Every integration job on a PV, wind or storage site comes down to one decision: how do you get values off the controller and into something you can store and act on. In practice the choice narrows to two protocols. Modbus is on almost every device ever shipped; OPC UA is on almost every datasheet printed in the last decade. They are not interchangeable, and treating them as if they were is where projects quietly go wrong.
Modbus tells you what is in register 40001; OPC UA tells you it is the active power of inverter 3, in kilowatts, and that it went stale four seconds ago.
Flat register maps against information models
Modbus is a flat, addressable memory space: coils and discrete inputs for bits, holding and input registers for 16-bit words. No type, no unit, no name. Register 40001 might be active power in kilowatts or a fault code, and the only thing that tells you which is a vendor document, usually a PDF. Anything wider than 16 bits — a 32-bit float for power, a 64-bit energy counter — is split across consecutive registers, so you also need the word and byte order, and vendors disagree on that constantly.
OPC UA carries the meaning with the value. The server exposes an address space of typed nodes with browsable names, engineering units, data types and timestamps, organised into an information model. Companion specifications standardise that model per domain, so an inverter or meter looks broadly the same across makers. You read ActivePower as a typed, named node, not a guessed offset. That structure is the real difference; the wire protocol is secondary.
Polling, subscriptions and the security gap
Modbus is strictly request-response: the client polls, the device answers. To catch a tripped breaker you poll until the new value appears, trading network and CPU load against latency, and you can still miss a transient between polls. OPC UA adds subscriptions — you register the nodes you care about and the server pushes changes on a deadband or sampling interval, so a state change arrives as an event instead of something you catch on the next sweep. Across thousands of points that difference compounds fast.

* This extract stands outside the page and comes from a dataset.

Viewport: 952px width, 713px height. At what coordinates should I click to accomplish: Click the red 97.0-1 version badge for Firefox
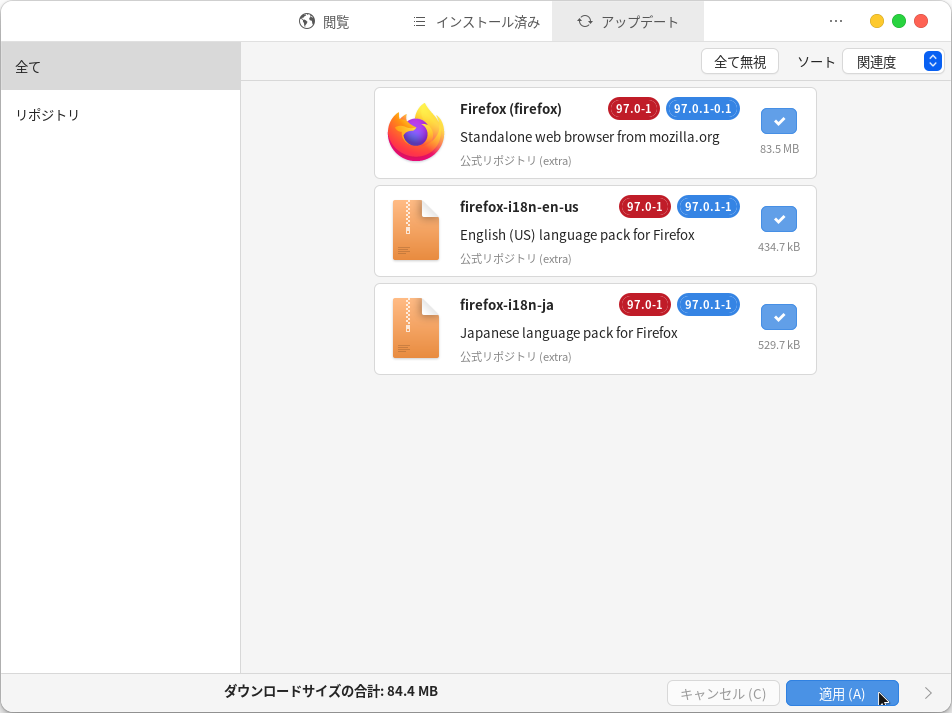pos(633,109)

Security is the sharper line. Classic Modbus has none: no authentication, no encryption, no integrity check, so it must stay on a trusted, segmented OT network and never face anything routable. OPC UA builds security into the protocol — X.509 certificates for mutual authentication, message signing and encryption, and per-node access control. Certificate handling is the part teams underestimate: trust lists, rotation and expiry are ongoing operational work, and an expired certificate is a silent outage waiting to happen.
A pragmatic migration path
You rarely choose on a clean slate. Older inverters, meters and RTUs speak Modbus and will for years; newer kit and most modern SCADA expose OPC UA. So read each device on what it natively speaks and converge on one canonical model on your side — a normalisation layer that maps raw Modbus registers and OPC UA nodes alike into a single typed, unit-correct schema before anything reaches your time-series store. The point of truth is your model, not the protocol of the day.
Done that way, swapping a Modbus device for an OPC UA one later is a connector change behind a stable interface, not a downstream rewrite. That decoupling — plus getting unit conversions, byte order and stale-data handling right at the edge — is most of the work and most of the value.
There is no universally right answer, only the right fit for the device, the network and the data rate in front of you. Modbus is simple, ubiquitous and fine on a segmented OT network; OPC UA earns its weight where meaning, events and security matter. Getting the boundary between them right is the kind of integration work we build for energy and renewables operators.